Mr Greenway: As you will appreciate, that is not in my gift and, to an extent, it is not in the gift of my Minister either. They would be Executive amendments, not my Minister's amendments. This is well-trodden ground from the Committee Stage of other Bills, I am sure.

The Chairperson (Mr Gildernew): Why would the Executive be amending it?

Mr Greenway: It is an Executive Bill. Any material going to the Chamber is an Executive Bill, not a departmental Bill — anything that washes through the Executive.

The Chairperson (Mr Gildernew): All Bills are Executive Bills?

Mr Greenway: Unless they are Members' Bills, of course.

The Chairperson (Mr Gildernew): I engaged with a number of Bills during my time as Chair of the Health Committee, and I have never heard that used as a reason not to produce the text of amendments.

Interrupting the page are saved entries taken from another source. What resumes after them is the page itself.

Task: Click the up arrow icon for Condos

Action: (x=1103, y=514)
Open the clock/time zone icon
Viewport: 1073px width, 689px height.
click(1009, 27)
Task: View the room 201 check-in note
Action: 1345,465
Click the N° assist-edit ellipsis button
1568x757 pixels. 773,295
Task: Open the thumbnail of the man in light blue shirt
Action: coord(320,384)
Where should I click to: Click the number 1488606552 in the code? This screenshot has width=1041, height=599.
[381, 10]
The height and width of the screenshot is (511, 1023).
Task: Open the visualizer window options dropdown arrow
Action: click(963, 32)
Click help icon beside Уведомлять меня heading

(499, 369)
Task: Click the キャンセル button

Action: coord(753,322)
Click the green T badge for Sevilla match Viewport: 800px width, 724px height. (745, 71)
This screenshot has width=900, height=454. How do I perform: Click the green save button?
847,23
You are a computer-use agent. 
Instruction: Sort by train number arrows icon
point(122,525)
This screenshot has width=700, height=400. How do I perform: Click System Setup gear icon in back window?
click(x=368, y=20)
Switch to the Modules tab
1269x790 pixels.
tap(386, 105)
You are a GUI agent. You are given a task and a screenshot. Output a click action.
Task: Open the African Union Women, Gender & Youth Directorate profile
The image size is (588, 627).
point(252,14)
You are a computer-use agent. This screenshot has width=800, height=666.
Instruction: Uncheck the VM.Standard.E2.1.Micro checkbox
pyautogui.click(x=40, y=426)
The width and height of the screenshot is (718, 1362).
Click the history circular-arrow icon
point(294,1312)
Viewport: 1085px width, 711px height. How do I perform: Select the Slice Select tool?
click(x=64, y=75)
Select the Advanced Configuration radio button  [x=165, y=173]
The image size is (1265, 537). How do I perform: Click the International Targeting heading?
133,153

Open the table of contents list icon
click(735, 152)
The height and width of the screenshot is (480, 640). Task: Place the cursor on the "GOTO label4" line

Mr Greenway: I am not giving that as an impediment. I am just saying that that is my understanding of the position: all Bills are Executive Bills.

Mr Gerard Flynn (Department for Communities): In respect of this issue. The issue with age in particular has some pertinence for the Executive. In the first instance, we went to the Executive with a lower age. There are cost-setting implications if you are looking to put the age up to 25, which is what we are discussing. There are cost implications to that. We will need to go to the Executive. We went to them originally with a cost for 18. Extending the age to 25 will extend the cost on this, and we will need Executive approval because of that cost element. We would not need to run to the Executive on every element of the Bill, but we will on that element because we originally told the Executive that the age would be 18.

Mr Tommy McAuley (Department for Communities): It was 19.

Mr Flynn: It was 19, sorry. We are now looking at going up to 25. We will have to inform the Executive that we want to move to 25.

The Chairperson (Mr Gildernew): Given that it has been quite a period of time since you agreed that, can you tell me whether that has been drafted and whether the draft is with the Executive for consideration?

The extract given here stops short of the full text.